Inside the world’s biggest asset manager, an investment strategy is being fine-tuned based on a bet that the rich world will increasingly face a lack of clean water.

“Historically, we often thought of water as being a developing-country problem, but it goes much deeper than that,” Omar Moufti, product strategist for thematic and sector exchange-traded funds at BlackRock Inc., said in an interview.

Moufti said it’s hard to overstate the long-term risks tied to water scarcity. He also said that “more severe and frequent droughts and floods across the globe have highlighted” how urgent the threat is.

Britain’s Victorian-era water works buckled under the pressure of floods in recent months, leaving the UK to deal with sewage spewing into its clean water. In France, over 100 municipalities were without drinking water over the summer, leading the government to ban farmers from irrigating their crops.

In central Europe, drought left the Danube and Rhine rivers almost un-navigable, while the Po in Italy dried up. In the US, regional restrictions were enforced on the amount of water municipalities could pump, as water levels in key reservoirs dropped to record lows. And in states such as Mississippi, locals lost access to clean water altogether.

Scientists predict that extreme weather events behind such disruptions will become more frequent and intense.

“We need to mitigate those risks,” Moufti said.

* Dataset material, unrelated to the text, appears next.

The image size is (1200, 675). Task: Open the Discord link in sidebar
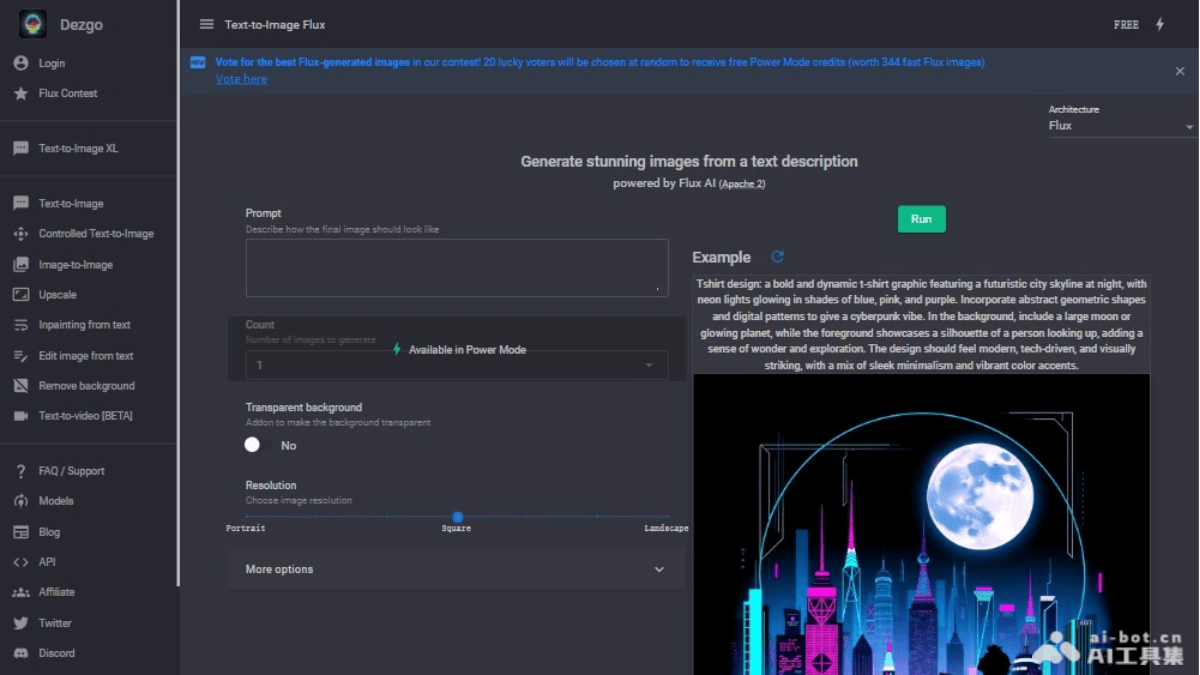pyautogui.click(x=56, y=653)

The BlackRock fund that Moufti helped design—the iShares Global Water ETF (ticker DH20@LN)—invests in everything from water utilities and pump manufacturers to companies that improve water efficiency. The top five holdings in the $2 billion exchange-traded fund include American Water Works Co., Xylem Inc., Essential Utilities Inc., Ferguson Plc and Geberit AG. Moufti said the fund reflects the growing concerns about water scarcity in the world’s richest economies—and it's a danger that may not be fully priced into the market.

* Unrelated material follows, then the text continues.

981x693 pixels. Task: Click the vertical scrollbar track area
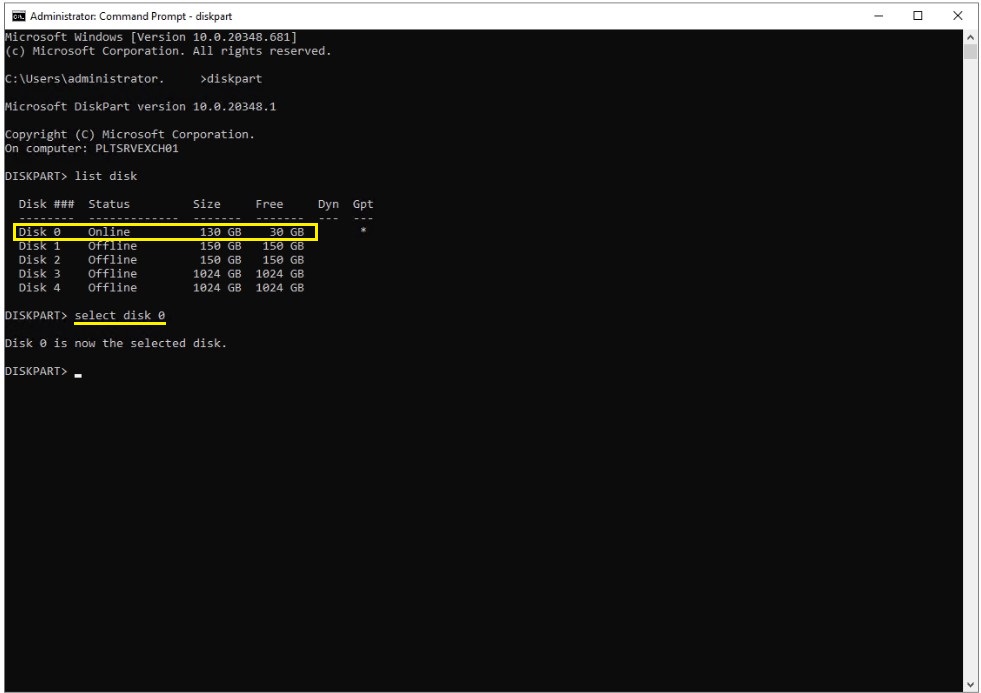click(x=970, y=369)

It’s about “investing in water equipment like pumps, or improving piping to reduce water losses or enhancing waste water treatment,” Moufti said.

So far this year, the BlackRock ETF has dropped 28%, slightly less than the S&P Global Water Net Total Return Index. The fund advanced at an annual rate of 8.3% over the past 10 years.

“Thematic investment is long term, and the rationale behind setting up this fund is that we see it as a long-term structural growth opportunity,” Moufti said. “We have an increase in population and water demand, but limited resources. And positive developments on regulations and funding will continue to support this sector.”